Activity: Going through the data below, copy out each line where the word "resolution" shows up.

Dataset records
= = = = = = =
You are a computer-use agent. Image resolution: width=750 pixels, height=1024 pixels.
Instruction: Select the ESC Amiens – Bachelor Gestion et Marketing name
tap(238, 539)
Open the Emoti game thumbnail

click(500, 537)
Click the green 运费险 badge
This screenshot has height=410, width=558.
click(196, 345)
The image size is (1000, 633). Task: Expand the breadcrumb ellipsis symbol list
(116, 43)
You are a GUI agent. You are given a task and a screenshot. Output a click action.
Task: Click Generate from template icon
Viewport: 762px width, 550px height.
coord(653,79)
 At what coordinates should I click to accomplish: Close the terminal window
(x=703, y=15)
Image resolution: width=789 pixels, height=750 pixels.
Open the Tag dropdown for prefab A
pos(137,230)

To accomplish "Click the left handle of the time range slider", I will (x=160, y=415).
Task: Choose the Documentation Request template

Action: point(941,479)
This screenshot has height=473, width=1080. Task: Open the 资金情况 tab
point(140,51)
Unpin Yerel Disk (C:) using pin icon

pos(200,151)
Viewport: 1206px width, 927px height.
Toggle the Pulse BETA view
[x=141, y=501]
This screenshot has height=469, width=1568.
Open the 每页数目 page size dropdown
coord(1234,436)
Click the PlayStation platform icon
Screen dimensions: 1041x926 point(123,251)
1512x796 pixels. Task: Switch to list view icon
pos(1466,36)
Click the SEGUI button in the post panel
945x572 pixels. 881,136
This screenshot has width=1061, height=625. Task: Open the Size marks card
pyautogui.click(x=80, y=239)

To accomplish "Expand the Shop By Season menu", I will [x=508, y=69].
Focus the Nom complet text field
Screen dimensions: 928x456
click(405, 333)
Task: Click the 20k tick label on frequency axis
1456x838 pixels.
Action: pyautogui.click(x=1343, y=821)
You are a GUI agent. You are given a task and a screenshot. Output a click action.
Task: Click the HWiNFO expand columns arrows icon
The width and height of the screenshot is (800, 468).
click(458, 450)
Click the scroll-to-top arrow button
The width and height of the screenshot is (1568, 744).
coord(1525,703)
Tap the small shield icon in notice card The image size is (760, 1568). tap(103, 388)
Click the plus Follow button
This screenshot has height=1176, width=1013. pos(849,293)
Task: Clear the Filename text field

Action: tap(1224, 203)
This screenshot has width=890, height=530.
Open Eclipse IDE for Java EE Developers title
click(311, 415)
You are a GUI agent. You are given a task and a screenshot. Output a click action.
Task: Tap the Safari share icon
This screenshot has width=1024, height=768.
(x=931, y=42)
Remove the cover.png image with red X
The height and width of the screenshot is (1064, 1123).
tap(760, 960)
= = = = = = =
Answer space:
You are a computer-use agent. Image resolution: width=750 pixels, height=1024 pixels.
Image resolution: width=789 pixels, height=750 pixels.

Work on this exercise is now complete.